[Consignes à suivre]:
Écrivez la suite du texte sur l'évasion de cinq détenus de la prison d'al-Mornaguia, en commençant juste après sa dernière phrase.

[Passage du texte]:
Ce titre, il ne faut pas le prendre à la lettre. Les portes de la prison d’al-Mornaguia, un lieu de détention par définition d’accès généralement interdit au public, ont été exceptionnellement ouvertes pour faciliter une discrète sortie matinale, sans arme ni violence, de cinq dangereux détenus condamnés à de lourdes peines pour des faits de terrorisme.
Croupir derrière des barreaux, moisir au fond d’une cellule… très peu pour eux. Il était temps de faire la belle. Les abonnés des réseaux sociaux auraient bien voulu assister à l’évasion en direct, mais ont dû se contenter de photos d’une corde faite de draps noirs accrochés les uns aux autres, de quelques fragments d’habits jetés par terre et d’une portion de fenêtre dont les évadés auraient scié les barreaux à l’aide d’un outil improvisé. Bref, un scénario à la Lucky Luke.
Le culot suffit parfois à de grandes évasions. Si on élimine l’hypothèse d’une organisation de grande envergure et le scandale impliquant les autorités pénitentiaires, il aurait fallu que les fugitifs, pourtant gardés dans une aile spécialement aménagée et répartis dans des cellules individuelles, aient réussi à parcourir de longs couloirs, franchir huit portes blindées ainsi que le mur d’enceinte, le tout sans attirer l’attention des gardiens avant de respirer l’air de la liberté en enfourchant de vieilles bécanes. Après tout, c’est en moto que le mollah Omar, compagnon de Ben Laden et autoproclamé « commandeur des croyants », est parvenu à s’échapper de son repaire avec quatre ou cinq de ses fidèles et une prime de 10 millions de dollars pour sa capture.

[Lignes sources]

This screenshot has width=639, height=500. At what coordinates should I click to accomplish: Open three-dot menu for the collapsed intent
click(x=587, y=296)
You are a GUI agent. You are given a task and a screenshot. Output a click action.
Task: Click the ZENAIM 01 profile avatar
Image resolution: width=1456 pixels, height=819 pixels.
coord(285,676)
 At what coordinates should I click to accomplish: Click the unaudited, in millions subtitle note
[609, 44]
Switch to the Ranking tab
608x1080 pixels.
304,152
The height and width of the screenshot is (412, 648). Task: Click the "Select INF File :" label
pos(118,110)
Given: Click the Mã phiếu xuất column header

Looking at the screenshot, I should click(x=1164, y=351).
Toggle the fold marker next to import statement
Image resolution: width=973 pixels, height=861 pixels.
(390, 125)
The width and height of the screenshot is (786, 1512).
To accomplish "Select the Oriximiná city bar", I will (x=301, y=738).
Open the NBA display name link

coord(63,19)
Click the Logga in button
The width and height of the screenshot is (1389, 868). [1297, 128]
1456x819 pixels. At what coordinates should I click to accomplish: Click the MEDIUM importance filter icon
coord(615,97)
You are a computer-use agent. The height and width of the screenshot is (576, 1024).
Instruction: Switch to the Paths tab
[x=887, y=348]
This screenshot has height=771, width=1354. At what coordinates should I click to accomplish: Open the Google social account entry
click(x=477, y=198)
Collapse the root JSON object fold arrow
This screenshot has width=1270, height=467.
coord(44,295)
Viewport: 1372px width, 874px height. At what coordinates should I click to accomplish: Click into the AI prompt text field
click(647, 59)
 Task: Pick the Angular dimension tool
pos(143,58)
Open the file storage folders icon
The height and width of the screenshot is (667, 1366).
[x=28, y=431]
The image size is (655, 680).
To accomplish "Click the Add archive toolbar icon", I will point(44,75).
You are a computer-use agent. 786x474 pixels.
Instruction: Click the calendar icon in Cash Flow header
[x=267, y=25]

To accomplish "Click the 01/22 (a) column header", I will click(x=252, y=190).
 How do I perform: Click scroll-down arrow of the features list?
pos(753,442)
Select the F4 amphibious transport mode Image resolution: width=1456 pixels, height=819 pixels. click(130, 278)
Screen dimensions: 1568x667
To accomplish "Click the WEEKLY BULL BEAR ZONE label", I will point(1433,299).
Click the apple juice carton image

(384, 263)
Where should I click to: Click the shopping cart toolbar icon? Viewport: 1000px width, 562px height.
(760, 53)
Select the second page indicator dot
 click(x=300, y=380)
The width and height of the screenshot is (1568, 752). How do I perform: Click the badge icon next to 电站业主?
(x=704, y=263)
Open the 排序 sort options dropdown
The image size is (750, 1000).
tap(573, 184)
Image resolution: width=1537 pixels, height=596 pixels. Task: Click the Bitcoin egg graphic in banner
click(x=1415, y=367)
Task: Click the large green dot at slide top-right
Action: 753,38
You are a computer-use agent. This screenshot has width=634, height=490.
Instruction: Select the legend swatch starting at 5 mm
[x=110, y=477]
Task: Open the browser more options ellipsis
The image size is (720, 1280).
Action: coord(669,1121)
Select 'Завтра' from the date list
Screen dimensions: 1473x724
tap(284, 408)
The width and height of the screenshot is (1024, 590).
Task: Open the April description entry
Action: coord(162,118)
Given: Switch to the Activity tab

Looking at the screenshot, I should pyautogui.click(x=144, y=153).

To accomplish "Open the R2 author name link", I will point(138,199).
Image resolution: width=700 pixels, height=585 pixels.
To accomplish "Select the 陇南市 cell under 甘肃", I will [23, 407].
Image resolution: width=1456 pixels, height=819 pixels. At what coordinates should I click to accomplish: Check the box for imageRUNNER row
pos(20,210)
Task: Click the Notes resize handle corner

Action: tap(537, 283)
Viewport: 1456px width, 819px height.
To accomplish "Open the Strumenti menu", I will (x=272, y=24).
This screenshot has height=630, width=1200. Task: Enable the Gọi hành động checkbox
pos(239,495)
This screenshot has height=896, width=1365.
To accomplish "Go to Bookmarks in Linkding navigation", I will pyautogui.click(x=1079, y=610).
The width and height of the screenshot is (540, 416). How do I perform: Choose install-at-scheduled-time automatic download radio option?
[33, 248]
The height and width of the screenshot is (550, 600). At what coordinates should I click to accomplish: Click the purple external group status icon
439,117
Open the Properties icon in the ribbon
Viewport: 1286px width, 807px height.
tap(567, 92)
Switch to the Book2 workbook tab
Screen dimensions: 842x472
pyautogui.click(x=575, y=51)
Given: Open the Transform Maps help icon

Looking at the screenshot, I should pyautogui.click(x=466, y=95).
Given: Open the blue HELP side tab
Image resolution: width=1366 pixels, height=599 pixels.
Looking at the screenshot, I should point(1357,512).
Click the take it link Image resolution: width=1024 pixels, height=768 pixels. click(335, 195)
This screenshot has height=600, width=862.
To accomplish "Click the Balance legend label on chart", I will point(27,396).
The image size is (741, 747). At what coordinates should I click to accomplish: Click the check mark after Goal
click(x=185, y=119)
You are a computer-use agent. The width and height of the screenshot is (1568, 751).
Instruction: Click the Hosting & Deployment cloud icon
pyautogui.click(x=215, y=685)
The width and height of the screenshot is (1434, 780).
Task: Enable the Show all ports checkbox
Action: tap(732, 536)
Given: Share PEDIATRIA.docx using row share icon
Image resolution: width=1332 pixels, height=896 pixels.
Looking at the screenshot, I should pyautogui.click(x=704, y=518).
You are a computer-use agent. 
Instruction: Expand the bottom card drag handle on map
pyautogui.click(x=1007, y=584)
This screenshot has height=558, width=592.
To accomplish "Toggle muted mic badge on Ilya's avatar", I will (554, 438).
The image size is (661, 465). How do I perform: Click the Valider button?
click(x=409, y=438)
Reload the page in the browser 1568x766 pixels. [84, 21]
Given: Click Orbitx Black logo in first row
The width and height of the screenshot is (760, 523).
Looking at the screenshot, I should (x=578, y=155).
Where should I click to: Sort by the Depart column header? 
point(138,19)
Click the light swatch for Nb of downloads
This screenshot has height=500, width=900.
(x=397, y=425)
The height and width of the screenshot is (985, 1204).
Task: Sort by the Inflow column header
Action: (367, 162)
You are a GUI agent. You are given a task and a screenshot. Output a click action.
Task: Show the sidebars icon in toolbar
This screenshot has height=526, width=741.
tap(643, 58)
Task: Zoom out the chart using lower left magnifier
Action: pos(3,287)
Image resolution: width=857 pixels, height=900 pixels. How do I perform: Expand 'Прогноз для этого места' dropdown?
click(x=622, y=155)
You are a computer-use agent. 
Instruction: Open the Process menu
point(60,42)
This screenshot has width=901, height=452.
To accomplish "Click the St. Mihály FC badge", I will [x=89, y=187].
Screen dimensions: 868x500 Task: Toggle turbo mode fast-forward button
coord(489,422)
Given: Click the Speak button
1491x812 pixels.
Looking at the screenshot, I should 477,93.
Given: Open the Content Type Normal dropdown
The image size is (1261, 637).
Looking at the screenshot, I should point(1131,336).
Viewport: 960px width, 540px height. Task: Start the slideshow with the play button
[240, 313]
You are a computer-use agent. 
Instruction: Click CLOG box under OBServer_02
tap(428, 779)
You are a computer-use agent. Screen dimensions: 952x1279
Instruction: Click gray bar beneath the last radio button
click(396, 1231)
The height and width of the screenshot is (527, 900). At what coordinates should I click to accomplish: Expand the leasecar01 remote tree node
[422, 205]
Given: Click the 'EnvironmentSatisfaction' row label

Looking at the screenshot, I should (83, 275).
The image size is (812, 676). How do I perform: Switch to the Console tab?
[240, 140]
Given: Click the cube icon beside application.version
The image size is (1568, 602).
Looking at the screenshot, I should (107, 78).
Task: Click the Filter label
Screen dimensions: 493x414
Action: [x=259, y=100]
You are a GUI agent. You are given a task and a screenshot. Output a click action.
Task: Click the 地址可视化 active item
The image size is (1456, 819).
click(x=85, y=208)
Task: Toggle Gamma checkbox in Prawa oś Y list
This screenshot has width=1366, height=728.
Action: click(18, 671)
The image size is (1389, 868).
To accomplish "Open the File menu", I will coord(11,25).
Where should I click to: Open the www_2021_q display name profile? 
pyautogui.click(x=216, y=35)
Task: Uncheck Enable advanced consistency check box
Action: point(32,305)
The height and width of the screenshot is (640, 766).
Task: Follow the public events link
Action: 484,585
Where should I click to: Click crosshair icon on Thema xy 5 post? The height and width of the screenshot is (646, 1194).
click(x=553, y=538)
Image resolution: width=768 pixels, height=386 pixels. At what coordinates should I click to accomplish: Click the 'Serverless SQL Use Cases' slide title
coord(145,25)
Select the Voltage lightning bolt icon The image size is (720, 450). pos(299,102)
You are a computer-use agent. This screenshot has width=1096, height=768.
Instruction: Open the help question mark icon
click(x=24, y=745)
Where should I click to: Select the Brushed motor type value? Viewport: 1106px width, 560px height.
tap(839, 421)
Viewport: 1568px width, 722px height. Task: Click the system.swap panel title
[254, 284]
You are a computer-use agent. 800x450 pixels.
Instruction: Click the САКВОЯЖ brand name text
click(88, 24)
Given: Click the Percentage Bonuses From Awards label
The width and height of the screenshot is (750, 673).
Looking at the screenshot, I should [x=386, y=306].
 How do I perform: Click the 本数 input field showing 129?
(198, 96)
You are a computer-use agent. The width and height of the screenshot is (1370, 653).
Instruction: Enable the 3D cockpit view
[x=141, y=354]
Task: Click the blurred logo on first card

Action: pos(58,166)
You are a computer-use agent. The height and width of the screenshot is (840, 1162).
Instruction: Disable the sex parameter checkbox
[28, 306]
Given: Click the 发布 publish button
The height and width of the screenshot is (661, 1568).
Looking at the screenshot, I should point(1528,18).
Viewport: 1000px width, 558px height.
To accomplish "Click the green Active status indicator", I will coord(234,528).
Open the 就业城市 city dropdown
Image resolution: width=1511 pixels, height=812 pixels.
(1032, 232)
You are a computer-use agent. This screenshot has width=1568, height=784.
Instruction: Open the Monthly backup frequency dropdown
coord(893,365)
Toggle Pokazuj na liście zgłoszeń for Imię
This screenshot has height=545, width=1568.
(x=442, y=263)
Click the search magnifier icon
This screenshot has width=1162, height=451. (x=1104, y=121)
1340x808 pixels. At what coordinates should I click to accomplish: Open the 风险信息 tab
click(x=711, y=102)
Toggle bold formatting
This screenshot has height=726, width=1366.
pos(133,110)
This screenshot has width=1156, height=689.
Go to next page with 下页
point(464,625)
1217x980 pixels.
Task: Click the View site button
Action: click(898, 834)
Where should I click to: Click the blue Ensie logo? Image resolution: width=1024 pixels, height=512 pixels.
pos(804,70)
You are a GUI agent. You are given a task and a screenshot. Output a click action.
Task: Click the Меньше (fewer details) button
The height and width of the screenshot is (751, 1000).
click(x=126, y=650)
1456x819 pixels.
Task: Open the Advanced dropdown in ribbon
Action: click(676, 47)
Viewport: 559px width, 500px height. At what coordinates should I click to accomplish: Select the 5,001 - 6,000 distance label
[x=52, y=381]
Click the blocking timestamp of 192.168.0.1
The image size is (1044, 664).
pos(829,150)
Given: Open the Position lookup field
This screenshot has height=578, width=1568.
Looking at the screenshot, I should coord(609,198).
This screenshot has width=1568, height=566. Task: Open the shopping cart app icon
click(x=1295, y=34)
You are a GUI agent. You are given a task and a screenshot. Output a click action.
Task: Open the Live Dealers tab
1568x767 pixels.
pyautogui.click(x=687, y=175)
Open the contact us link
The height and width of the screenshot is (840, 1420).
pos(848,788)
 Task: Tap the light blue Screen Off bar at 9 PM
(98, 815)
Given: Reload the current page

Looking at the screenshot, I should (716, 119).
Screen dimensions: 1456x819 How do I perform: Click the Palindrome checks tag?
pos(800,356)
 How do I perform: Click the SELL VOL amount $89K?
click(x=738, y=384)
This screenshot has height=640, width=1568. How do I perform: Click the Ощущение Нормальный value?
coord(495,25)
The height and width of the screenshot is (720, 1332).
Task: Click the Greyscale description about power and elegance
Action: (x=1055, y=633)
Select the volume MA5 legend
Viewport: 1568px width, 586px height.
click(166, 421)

[Réponse attendue]:
Les cas d’Ahmed Ben Salah et de Mohamed Mzali
Le phénomène d’évasion des prisons tunisiennes avait connu quelques fuites « assistées » hors du territoire national de personnalités politiques alors de premier plan. Ahmed Ben Salah, un poids lourd du l’Etat bourguibien, est reconnu coupable de haute trahison et condamné à dix ans de travaux forcés. Il parvient à s’évader le 4 février 1973 et passe en territoire algérien où il obtient le statut de réfugié politique.
Suivra en 1987 l’exfiltration du chef de gouvernement, Mohamed Mzali, qui devait répondre devant la Haute Cour pour abus de biens sociaux et enrichissement illégal.
Enfin, après la nuit du 14 janvier 2011, le pays a connu une évasion de très grande ampleur car les chiffres sont impressionnants. Plus de 12 000 criminels se sont fait la belle. Dans ce domaine, on a fait bien mieux que la prise de la Bastille qui ne comptait le soir du 14 juillet 1789 que sept prisonniers : quatre faussaires, deux fous et un noble enfermé à la demande de sa famille.
En matière de chiffre aussi, on avait surpassé bien des pays. Seulement 2 512 prisonniers évadés en 2008 aux Etats-Unis pour une population carcérale de 1,4 million. Dans les prisons fédérales, les évasions sont encore plus rares. On compte une seule évasion en quatre ans pour une population carcérale de 115 000 détenus.
La perception du Tunisien des prisons
Au fait, à quoi servent les prisons ? N’est-ce pas à veiller à ce que les délinquants ne constituent pas une menace ou un danger pour autrui ? Aussi sont-elles cruciales pour la sécurité humaine et la sûreté publique. Bien que portée aujourd’hui tout spécialement à l’attention du public en Tunisie, dans la mesure où comptent parmi ses pensionnaires des personnalités de renom, cette institution n’avait pourtant pas reçu du gouvernement l’intérêt qu’elle mérite. Il faut avouer qu’il a d’autres priorités comme la guerre à Gaza et l’appel insistant pour la promulgation d’une loi criminalisant toute normalisation des relations avec Israël.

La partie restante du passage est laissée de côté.